Shelleg’s research led him to insights about the significance of Jewish music as the source of Israeli art music: “The day I finished my doctorate I understood: Oops – I’ve written the prehistory of Israeli music! It began already with the importing of the tensions between modernism and romantic nationalism in Europe, and the foreignness of Jewish composers who knew nothing at all about Zionism, and despite that were expected to ring its bells.
“Ostensibly the most successful of them was Paul Ben Haim. The Yemenite element, for example, in his music and that of members of his generation is amended with a Western hand, it undergoes modernization – which is what was also demanded of the Arab Jewish immigrants: to be secular and modern. Precisely what they were not.

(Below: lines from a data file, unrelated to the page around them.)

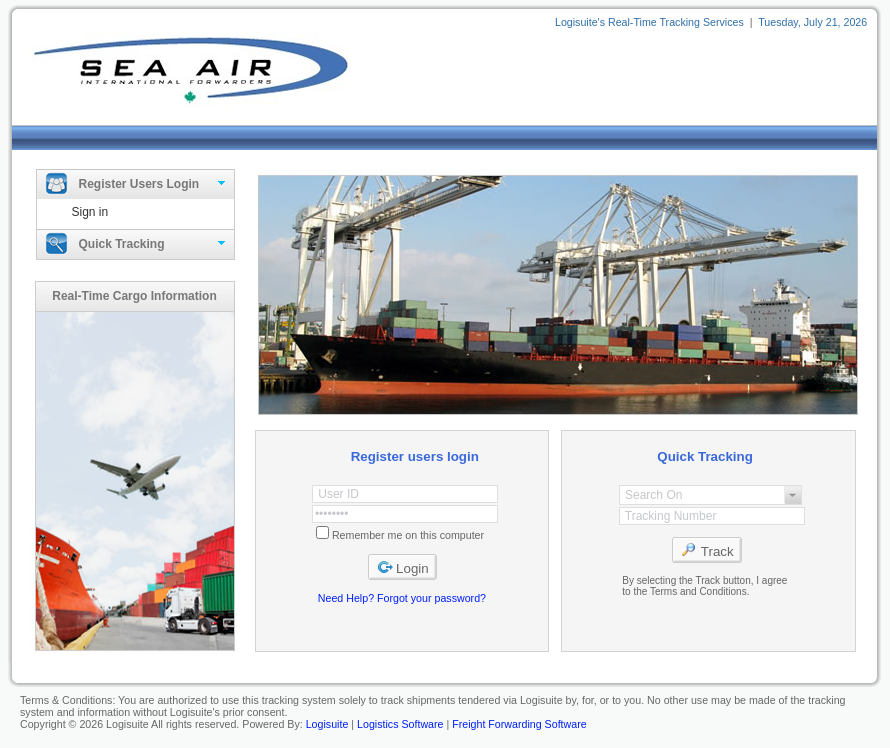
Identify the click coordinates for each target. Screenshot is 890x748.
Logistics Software (400, 724)
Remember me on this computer (408, 535)
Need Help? (346, 598)
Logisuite (327, 724)
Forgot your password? (431, 598)
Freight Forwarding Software (519, 724)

“This demand reflected a binary concept in our culture: What is secular is modern, and what is religious – pre-modern. There was presumably an ingathering of exiles: Jerusalem, Yemen, Persia – these exiles came together in European music. Come and be Zionists, was the message, but like us. Give up your identity. And you can hear that in the music. Every citation of Ben Haim confirms the intra-Zionist hierarchy between whites and blacks, Europeans and Arab Jews, Jews and Arabs.”
And were there any exceptions?
“There were. Josef Tal for example. He couldn’t switch over from being oppressed – a Jew in Germany in the 1920s – to being an oppressor. Tal was a modernist, and at the same time, in the spirit of his legacy from Schoenberg, he didn’t favor severance from the past, and did it only for the purpose of dismantling the discourse from within. Instead of being nationalistic, his style was non-nationalistic, instead of tonal – non-tonal. Andre Hajdu is also different. He’s the only composer in the world who can read rabbinical texts on his own and set them to music. In him you can see how the liturgical sources are stronger than the nationalist arguments.

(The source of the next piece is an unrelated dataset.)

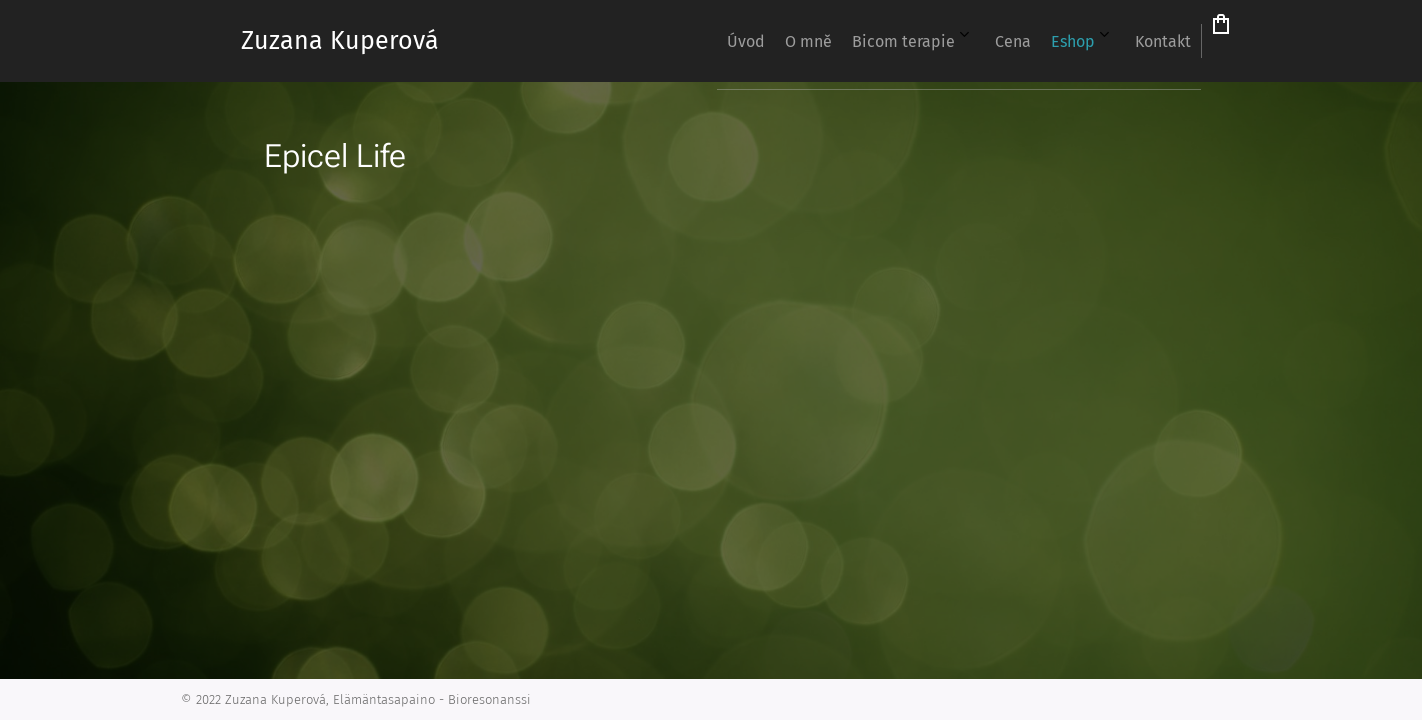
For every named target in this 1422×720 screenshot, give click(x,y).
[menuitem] (914, 41)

“And when nationalism collapses there’s no such thing as ‘Jew’ versus ‘non-Jew,’ but rather a dialectical movement. Composers such as Tal, Alexander Boskovitz, Tzvi Avni or Hajdu understood that in order to leave the ghetto of nationalist discourse they had to abandon the direct historical line that leads from destruction to redemption, and in its stead adopt a musical syntax that would be the common denominator for the two forces: Arab Jewish music and modernist composition.
“When the European collapses, it is replaced by the mythical East, the Arab Jewish musical culture – and this time not as a citation. The tendency was to objectify non-Western music, in other words to use Eastern liturgical musical sources in Western works. Objectification means turning the Arab Jewish source into a Western image of the East by means of a tonal filter that distorts it.”